Data section start

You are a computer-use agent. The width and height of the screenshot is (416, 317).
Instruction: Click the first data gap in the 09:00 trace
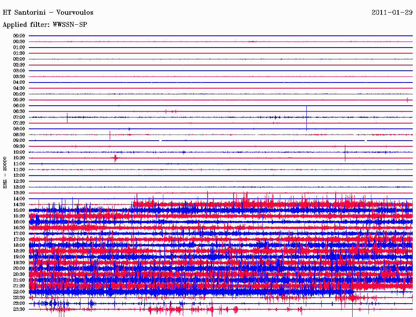click(x=160, y=140)

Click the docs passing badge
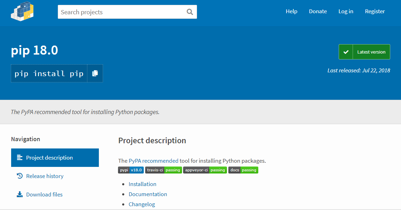[x=243, y=170]
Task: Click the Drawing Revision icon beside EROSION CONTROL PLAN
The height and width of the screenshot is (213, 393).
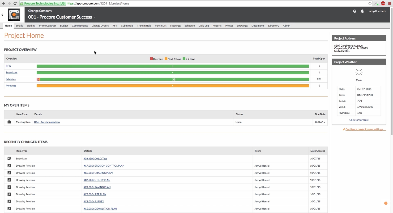Action: 9,165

Data section end

What is needed is an exact transcription of the lines from the one containing "Instruction: Click the" through the last line of the records above, both included, with no pictures.

→ **Response for this exercise**
Instruction: Click the first data gap in the 09:00 trace
click(x=160, y=140)

Click the docs passing badge
[x=243, y=170]
Task: Click the Drawing Revision icon beside EROSION CONTROL PLAN
The height and width of the screenshot is (213, 393).
Action: 9,165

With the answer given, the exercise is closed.